Tenía 20 años. Presenté el certificado médico del doctor que me había diagnosticado el edema de Quincke, pero se dio la coincidencia de que mis apellidos son Martos Vera y el facultativo se llamaba Gerardo Ciprián Vera. El teniente coronel decidió que había un parentesco y que se trataba de un certificado hecho a conciencia. Tras someterme a diversas pruebas, decidió que lo que yo tenía era cuento. Entonces, para mostrar que no era así, me comí dos platos de alubias y dos tabletas de chocolate que me provocaron un edema. Estuve tres días con vómitos. Llegó la hora de pasar el tribunal médico y este hombre, que era el presidente del mismo, señaló: "Este señor tiene una cosa rara que no sabemos lo que es. Yo creo que con el calor que hace en Almería y con la instrucción eso se le quita". Por lo tanto, me mandaron a la mili, empecé a hacer la instrucción y comencé a tener vómitos e hinchazón. Cada vez que me ponía malo me metían en una ambulancia y me llevaban al hospital. Menos mal que un día entré en contacto con el comandante de mi batallón y conseguí que me rebajasen el Servicio Militar a cambio de dar unas clases técnicas a un brigada y a un subteniente para que aprobasen la Formación Profesional.
¿Tras la mili siguió siendo sometido a pruebas diagnósticas?
Poco tiempo después de terminar la mili entré en el Hospital Carlos Haya de Málaga medio de un amigo que me dijo que había un alergólogo nuevo que sabía un montón. Este hombre, el doctor Juan Jesús García González, fue el que dio con mi problema. Decidió hacerme una prueba de C4 y resultó que lo tenía muy bajo. A continuación, me hicieron pruebas de C1 y, finalmente, comprobaron que tenía angioedema hereditario déficit de C1inhibidor.
¿Qué edad tenía usted en el momento del diagnóstico?
Tenía 23 años. En aquel entonces no había medicación para esto. Cuando tenía una crisis me ponían corticoides, que en realidad no son buenos para esto, y tras los vómitos me rehidrataban con sueros. Cada cierto tiempo me hacían una analítica. Pero desde hace casi 30 años ya estoy tomando andrógenos atenuados como profilaxis. Antes tenía en torno a una crisis mensual y, desde que me instauraron este tratamiento, sólo tengo una o dos crisis al año y son un poquito más leves.

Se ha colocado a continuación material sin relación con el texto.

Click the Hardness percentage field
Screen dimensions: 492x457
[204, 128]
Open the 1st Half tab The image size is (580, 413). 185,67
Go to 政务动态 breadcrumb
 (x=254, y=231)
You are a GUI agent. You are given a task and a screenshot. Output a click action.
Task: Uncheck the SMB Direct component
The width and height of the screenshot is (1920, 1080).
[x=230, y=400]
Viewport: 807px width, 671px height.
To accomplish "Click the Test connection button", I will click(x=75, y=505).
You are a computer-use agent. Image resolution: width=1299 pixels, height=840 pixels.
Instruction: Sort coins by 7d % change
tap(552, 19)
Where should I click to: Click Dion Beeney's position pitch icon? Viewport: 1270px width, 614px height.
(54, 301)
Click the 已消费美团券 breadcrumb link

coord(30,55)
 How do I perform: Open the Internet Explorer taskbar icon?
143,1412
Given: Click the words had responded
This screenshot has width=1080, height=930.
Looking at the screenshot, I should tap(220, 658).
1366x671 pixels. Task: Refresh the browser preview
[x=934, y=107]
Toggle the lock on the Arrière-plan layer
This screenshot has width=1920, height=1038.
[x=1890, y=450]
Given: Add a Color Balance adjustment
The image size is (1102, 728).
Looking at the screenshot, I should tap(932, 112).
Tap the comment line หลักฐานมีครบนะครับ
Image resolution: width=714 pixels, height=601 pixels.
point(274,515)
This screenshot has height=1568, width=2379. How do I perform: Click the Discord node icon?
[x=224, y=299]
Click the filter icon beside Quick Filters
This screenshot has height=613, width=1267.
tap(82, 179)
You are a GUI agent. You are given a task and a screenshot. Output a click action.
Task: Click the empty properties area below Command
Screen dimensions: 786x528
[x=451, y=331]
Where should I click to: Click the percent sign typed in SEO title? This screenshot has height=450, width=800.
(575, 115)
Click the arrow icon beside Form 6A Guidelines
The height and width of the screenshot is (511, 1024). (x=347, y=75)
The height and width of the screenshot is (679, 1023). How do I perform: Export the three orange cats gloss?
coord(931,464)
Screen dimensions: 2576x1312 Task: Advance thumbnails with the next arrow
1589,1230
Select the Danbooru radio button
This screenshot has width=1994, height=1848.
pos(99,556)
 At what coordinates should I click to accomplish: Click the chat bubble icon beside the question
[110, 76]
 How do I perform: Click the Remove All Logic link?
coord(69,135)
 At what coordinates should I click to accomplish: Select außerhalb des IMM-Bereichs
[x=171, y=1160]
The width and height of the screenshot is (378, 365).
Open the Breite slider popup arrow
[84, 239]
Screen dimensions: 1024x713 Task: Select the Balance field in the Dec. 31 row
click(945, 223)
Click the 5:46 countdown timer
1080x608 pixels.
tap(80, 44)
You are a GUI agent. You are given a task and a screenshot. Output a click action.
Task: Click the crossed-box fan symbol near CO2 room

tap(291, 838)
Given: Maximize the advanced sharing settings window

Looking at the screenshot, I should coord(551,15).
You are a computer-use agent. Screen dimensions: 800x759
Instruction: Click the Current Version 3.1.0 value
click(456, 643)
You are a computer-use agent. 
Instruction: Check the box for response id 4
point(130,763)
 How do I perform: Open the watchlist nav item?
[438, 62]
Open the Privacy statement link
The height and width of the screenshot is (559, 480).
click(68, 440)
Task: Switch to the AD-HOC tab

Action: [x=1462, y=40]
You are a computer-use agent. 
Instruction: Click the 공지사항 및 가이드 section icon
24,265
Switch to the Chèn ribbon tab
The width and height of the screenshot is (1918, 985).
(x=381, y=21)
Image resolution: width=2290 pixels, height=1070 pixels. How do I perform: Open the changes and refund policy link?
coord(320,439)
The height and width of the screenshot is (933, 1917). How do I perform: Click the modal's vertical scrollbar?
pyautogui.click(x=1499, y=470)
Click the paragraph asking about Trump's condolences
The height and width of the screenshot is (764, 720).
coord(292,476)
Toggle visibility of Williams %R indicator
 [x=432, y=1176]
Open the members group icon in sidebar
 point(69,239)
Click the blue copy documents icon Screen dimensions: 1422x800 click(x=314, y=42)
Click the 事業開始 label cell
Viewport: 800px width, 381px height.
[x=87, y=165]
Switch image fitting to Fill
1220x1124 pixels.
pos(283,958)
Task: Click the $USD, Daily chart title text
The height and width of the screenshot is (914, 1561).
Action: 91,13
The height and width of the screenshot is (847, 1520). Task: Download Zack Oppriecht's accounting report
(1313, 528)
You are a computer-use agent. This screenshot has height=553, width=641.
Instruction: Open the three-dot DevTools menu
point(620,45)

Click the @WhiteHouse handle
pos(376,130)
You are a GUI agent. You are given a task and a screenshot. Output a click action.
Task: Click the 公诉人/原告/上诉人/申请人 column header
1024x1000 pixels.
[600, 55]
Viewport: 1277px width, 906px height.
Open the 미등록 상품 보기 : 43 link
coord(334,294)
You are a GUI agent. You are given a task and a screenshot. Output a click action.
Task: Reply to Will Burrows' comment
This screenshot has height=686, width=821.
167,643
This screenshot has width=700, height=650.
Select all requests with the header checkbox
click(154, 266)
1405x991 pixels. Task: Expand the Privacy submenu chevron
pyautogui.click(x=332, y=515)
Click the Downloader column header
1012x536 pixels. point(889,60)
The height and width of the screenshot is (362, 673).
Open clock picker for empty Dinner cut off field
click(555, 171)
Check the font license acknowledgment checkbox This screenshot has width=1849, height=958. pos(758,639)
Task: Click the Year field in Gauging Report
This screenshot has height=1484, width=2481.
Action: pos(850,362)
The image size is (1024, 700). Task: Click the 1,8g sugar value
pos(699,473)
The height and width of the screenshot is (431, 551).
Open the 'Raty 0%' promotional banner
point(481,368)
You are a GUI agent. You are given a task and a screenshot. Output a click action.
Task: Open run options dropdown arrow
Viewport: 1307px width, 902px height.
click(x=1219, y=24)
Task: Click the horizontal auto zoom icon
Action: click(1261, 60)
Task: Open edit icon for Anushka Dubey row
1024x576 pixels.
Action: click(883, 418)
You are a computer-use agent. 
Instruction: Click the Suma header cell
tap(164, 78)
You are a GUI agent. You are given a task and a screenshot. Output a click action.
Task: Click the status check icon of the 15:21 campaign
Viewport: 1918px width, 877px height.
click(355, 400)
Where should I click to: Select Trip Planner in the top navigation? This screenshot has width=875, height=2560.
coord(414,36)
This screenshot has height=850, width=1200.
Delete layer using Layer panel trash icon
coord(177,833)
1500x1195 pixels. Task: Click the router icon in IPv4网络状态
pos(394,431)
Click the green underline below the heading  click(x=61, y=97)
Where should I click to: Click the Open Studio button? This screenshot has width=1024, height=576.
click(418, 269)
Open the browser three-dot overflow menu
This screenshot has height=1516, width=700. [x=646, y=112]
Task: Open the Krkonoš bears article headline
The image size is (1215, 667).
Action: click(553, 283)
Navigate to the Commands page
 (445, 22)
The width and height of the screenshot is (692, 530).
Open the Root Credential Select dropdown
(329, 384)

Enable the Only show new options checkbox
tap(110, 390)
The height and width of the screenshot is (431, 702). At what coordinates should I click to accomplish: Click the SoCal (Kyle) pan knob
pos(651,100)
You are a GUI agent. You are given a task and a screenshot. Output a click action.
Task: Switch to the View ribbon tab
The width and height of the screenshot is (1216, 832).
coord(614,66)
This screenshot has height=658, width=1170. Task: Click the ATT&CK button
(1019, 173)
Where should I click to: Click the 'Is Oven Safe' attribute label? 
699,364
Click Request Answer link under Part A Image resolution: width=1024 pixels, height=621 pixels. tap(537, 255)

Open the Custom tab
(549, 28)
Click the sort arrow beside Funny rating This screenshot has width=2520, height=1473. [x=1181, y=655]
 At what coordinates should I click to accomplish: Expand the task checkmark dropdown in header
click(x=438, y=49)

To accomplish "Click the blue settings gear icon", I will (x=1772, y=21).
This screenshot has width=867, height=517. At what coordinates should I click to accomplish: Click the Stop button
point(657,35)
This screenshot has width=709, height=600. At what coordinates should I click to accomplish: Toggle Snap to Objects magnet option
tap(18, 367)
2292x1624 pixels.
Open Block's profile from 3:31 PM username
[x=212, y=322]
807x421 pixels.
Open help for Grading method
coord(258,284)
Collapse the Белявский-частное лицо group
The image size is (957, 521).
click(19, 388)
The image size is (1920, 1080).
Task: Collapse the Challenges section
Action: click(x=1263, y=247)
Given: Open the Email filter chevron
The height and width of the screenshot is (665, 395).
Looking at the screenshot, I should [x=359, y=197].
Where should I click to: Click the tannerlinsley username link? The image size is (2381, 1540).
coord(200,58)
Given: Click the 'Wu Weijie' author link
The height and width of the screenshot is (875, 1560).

¿Cuál ha sido su crisis más grave?
La crisis más grave que he tenido fue un edema de glotis hace aproxadamente dos años. En Málaga no conocían la existencia del concentrado de C1inhibidor, y eso me pusieron plasma fresco y a las 24 horas me dieron el alta. Es la única vez que ha sido grave con temor mi vida.
Un día, hablando con la alergóloga que me está viendo aquí en Málaga, me enteré de que existe la Asociación Española de Angioedema Familiar (Aedaf). Me puse en contacto con la presidenta, Sara Smith, y me preguntó cómo era posible que no hubiese C1inhibidor en Málaga, ya que en Madrid todos los enfermos lo tenían en su casa, en su frigorífico, y cuando tenían una crisis lo llevaban si el hospital no disponía del producto. Acudí a la siguiente reunión de Aedaf, que fue en el hospital La Paz de Madrid hace año y medio, y me hice socio. Después, vine a Málaga, hablé con el jefe de sección de Alergología y le solicité el C1inhibidor. Finalmente lo conseguí, pero no fue sencillo. Desde entonces tengo viales en mi casa si tengo alguna crisis grave. Ahora me han hecho vocal para Andalucía de Aedaf y estoy haciendo gestiones para que no falte el producto en ningún hospital.
¿Qué papel juegan las asociaciones de pacientes en la difusión del conociento?
Tienen un papel fundamental. A una persona sola no la escucha nadie. Cuando estás en una asociación ya te escuchan. Yo he reclamado muchas veces el C1inhibidor antes de estar asociado, pero no me han hecho ni caso. Desde que tomé contacto prera vez con Aedaf y dije que los enfermos de Madrid, e incluso los de Sevilla, tenían en su casa el producto empezaron a tomarme en serio. Y a partir de entonces he conseguido que más enfermos tengan ya el producto en su casa. Algún médico me ha dicho: yo me creía que esto solamente existía en los libros. Pues existe y yo me he tirado hasta 72 horas vomitando sin parar.